Zinc deficiency alters salt preference, however, the underlying mechanisms remain unclear. We hypothesized that altered salt preference, during zinc deficiency, is associated with brainstem and hypothalamic nuclei modified activity which is involved in the gustatory processing and fluid balance regulation.

Methods

This study elucidated the abnormal intake of high-concentrated sodium chloride solution caused by zinc deficiency in taste reception, taste nerve, and brain. Initially, we performed taste behavioral tests including the chorda tympani (CT) nerve transection (CTx) and the sodium channel blocker.
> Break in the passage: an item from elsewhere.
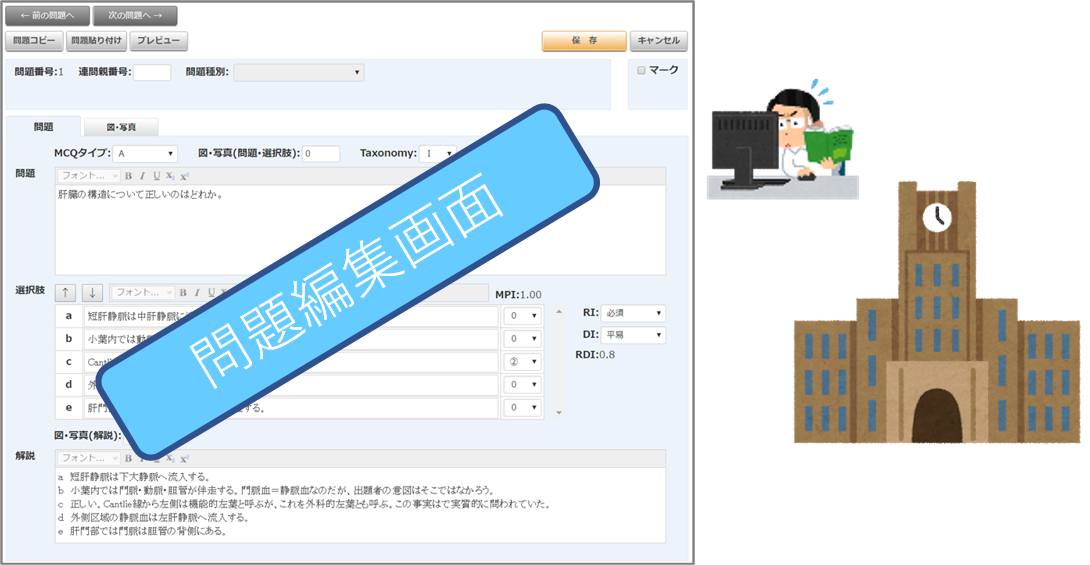The width and height of the screenshot is (1090, 565).
Task: Click subscript icon in 問題 editor toolbar
Action: click(170, 176)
Secondly, the neural activity in the aforementioned regions was investigated by assessing the c-Fos-like protein expression, as a marker of neuronal activity, in the parabrachial nuclei (PBN) for the taste pathway, as well as in the supraoptic nucleus (SON) and the paraventricular nucleus (PVN) for fluid regulation-related areas.

Results

Zinc-deficient Sprague-Dawley rats showed increased licking responses and preference for high salt concentrations compared to the controls. Neither the CTx nor the administration of amiloride, a sodium channel blocker, affected NaCl preference in zinc-deficient rats. High salt stimulation induced significantly fewer c-Fos-immunoreactive neurons in the PBN, SON, and PVN of zinc-deficient rats compared to controls.

Conclusions

These findings suggest that zinc deficiency disrupts NaCl reception and alters neuronal responses to NaCl in the gustatory pathway and fluid balance regulation, potentially leading to modified NaCl ingestive behaviors. Our results provide new insights into the neural mechanisms underlying taste dysfunction and altered salt preference in zinc deficiency.